In response to the criticism, Trump pledged to focus more on Democratic candidate Hillary Clinton, who emerged from last week's Democratic National Convention with a lead in the polls and who has been consistently attacking him as temperamentally unfit for the presidency.
At a rally in Portland, Maine, on Thursday, Trump kept his attention on trying to undermine Clinton's candidacy. He said the fact that she has moved past a scandal over her use of a private email server as President Barack Obama's secretary of state was "probably the greatest accomplishment that she has ever had in politics."
Since formally accepting the Republican nomination two weeks ago, Trump has exasperated many supporters by getting bogged down in a public spat with the parents of an American soldier killed in Iraq and some fellow Republicans.
Billionaire investor Wilbur Ross said he still backed Trump, but urged him to stop engaging in exchanges that benefit the Democrats and make the real estate mogul's behavior the issue in the campaign.
"This election is Donald's to lose and so far the Democrats have been clever about baiting him and he generally has bitten," Ross said in an email to Reuters late on Wednesday.
U.S. House of Representatives Speaker Paul Ryan, who has endorsed Trump but has not received a reciprocal endorsement from the New York businessman in his re-election bid, told WTAQ radio host Jerry Bader in Green Bay, Wisconsin, that Trump has "had a pretty strange run since the convention."

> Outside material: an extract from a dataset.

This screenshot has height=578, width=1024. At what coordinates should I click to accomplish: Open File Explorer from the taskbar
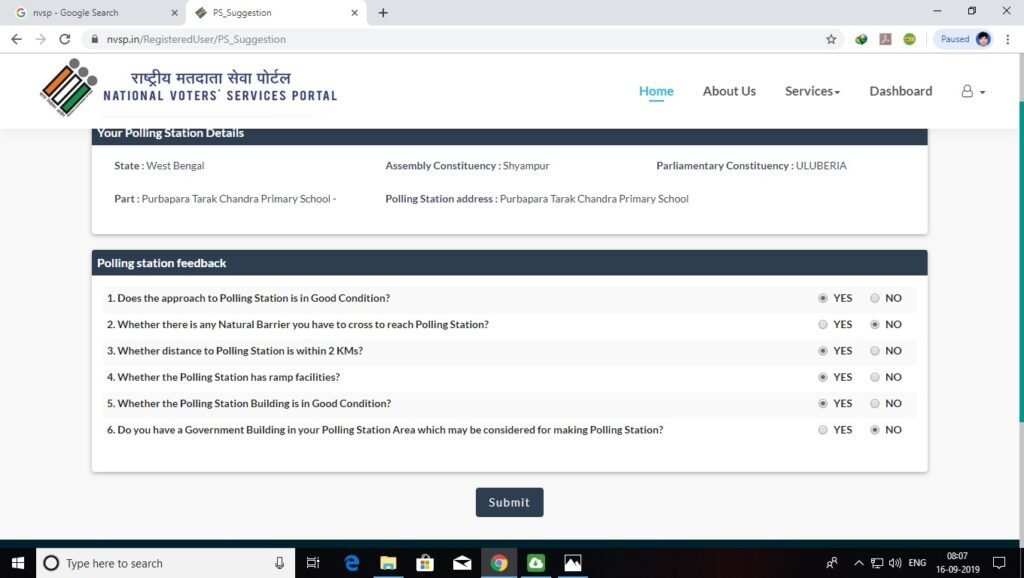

"You would think we ought to be focusing on Hillary Clinton, on all of her deficiencies. She is such a weak candidate that one would think we'd be on offense against Hillary Clinton, and it is distressing that that's not what we're talking about these days," he said.
Michael Caputo, a former Trump adviser who still supports him, said Trump still has time to right the ship.
"Staying on message is absolutely key," Caputo told Reuters. "After 30 years of speaking his mind, Mr. Trump has to understand that the general election for president of the United States is all about staying on message."
Actor and director Clint Eastwood, a prominent celebrity supporter of the Republican Party who appeared at its 2012 U.S. presidential nominating convention, offered an alternative view, saying Trump says some "dumb things" but that Americans should get over it.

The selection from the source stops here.